Extract to read ▸
Start of Block
Despite their versatility as model organisms for studying developmental biology, chick embryos are rapidly surrounded by extraembryonic membranes, making it difficult for experimental manipulations in ovo past embryonic day (E)5. The chick embryo is initially covered by a transparent vitelline membrane that separates it from the albumen. Beginning at about HH stage 12 (Hamburger and Hamilton, 1951), the amnion and chorion membranes overlap the forebrain and tail bud by growing towards each other and fuse to cover the entire embryo by stage 18. At about this time another membrane, the allantois, forms as a balloon-like structure in the hind-gut region of the embryo. The allantois fuses with the chorion to form the chorioallantoic membrane, which stores nitrogenous waste and is involved in respiration and calcium transport. The chorioallantoic membrane grows rapidly and covers most of the embryo by stage 20 (E5). During early development, embryos can be easily accessed through the vitelline membrane, or chorion, and by dissecting the amniotic membrane. However, accessing an E5 or older embryo through the overlying chorioallantoic membrane is lethal. Therefore, most developmental biology studies using chick embryos in ovo are limited to relatively early stages of development, prior to critical periods of organogenesis that may require different signals and cellular interactions.
Several genes associated with cellular interactions and differentiation during organogenesis of the eye, ear, brain, skin, and tissues such as bones and cartilages, are either transiently expressed or initiate expression during later stages of embryogenesis. To increase accessibility to later stages (older than E4), methods such as ex ovo culture of chick embryos have been developed (New, 1955; Auerbach et al., 1974; Dugan et al., 1991; Datar and Bhonde, 2005; El-Ghali et al., 2010). While these methods overcome the complications that arise from adhering of the embryo to the eggshell and increase access to the embryo, the chorioallantoic membranes expand and obscure the embryo from manipulation at later stages. In addition, chick embryos cultured ex ovo show severe retardation in growth probably due to Ca2+ deficiency, which is naturally provided by the eggshell (Luo and Redies, 2005).
End of Block
Collected data entries ▸
Start of Block
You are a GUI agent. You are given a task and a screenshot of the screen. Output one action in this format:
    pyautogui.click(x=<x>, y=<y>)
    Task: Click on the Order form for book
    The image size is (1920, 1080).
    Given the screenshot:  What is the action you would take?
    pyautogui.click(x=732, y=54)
End of Block
Exercise aim ▸ How would you say this sentence from the chick embryo passage in Spanish: "The chick embryo is initially covered by a transparent vitelline membrane that separates it from the albumen."? You won't need the records for this.

Task solution ▸ El embrión de pollo está cubierto inicialmente por una membrana vitelina transparente que lo separa de la albúmina.